Written task: Turn the part of the material that starts with the line containing "Select NOS CONCEPTS FITNESS menu item" and ends with the line containing "(x=272, y=133)" into a JSON list of strings, one string per line, with blank lines dropped. Leave out the pictures.

Data supplied:
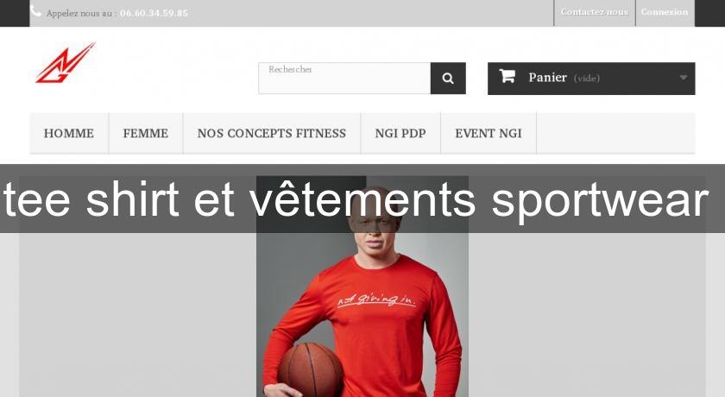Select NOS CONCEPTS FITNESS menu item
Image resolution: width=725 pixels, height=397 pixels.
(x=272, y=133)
---
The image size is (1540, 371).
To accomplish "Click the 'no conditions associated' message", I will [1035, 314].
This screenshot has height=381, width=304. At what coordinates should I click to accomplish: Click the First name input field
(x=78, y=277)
* * *
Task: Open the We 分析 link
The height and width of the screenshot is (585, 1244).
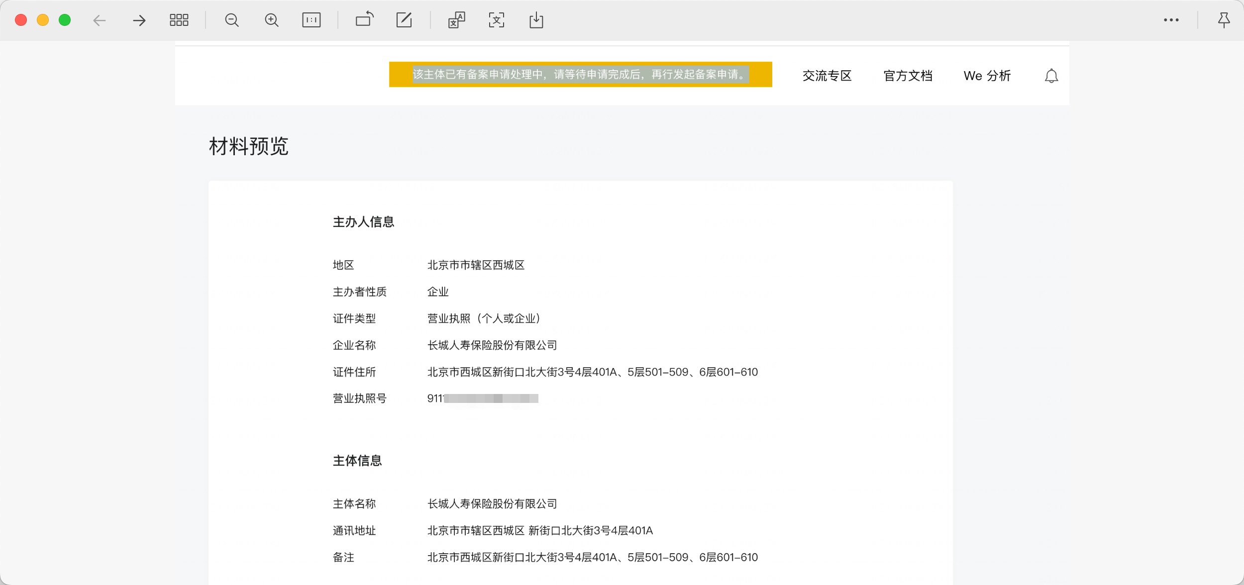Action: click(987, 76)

Full response:
[
  "Select NOS CONCEPTS FITNESS menu item",
  "Image resolution: width=725 pixels, height=397 pixels.",
  "(x=272, y=133)"
]